- _Work to be completed_
Write out, exactly as they appear, only the lines running from the line with "You are a computer-use agent. This" to the final line of the listing; include both.

- _Dataset extract_
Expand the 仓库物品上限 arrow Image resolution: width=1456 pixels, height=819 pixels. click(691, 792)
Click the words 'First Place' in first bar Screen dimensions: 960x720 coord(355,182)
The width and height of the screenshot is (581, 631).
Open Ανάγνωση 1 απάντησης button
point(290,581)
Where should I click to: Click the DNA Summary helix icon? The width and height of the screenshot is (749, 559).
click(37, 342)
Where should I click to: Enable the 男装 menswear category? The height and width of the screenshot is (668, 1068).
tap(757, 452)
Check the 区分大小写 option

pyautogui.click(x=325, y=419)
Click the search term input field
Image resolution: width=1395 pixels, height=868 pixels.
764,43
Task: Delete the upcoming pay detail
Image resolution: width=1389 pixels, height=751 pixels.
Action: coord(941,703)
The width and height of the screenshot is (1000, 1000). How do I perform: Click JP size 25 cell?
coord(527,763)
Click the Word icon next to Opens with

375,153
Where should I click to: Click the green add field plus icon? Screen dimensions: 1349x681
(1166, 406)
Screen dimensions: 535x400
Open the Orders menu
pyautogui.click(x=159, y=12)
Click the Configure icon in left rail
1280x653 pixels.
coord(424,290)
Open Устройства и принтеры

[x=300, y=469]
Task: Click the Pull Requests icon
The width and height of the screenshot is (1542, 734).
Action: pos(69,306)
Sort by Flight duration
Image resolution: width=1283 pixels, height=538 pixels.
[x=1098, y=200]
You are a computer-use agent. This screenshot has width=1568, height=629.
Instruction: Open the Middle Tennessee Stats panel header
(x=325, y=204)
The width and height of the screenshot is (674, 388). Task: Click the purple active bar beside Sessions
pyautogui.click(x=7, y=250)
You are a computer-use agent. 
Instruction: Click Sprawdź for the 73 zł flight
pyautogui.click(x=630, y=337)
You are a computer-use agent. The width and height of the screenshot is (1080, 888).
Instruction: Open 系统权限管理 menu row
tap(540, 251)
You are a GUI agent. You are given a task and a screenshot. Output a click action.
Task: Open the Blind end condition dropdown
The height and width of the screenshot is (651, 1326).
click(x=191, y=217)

- _Reply to the task_
You are a computer-use agent. This screenshot has width=1568, height=629.
Instruction: Open the Middle Tennessee Stats panel header
(x=325, y=204)
The width and height of the screenshot is (674, 388). Task: Click the purple active bar beside Sessions
pyautogui.click(x=7, y=250)
You are a computer-use agent. 
Instruction: Click Sprawdź for the 73 zł flight
pyautogui.click(x=630, y=337)
You are a computer-use agent. The width and height of the screenshot is (1080, 888).
Instruction: Open 系统权限管理 menu row
tap(540, 251)
You are a GUI agent. You are given a task and a screenshot. Output a click action.
Task: Open the Blind end condition dropdown
The height and width of the screenshot is (651, 1326).
click(x=191, y=217)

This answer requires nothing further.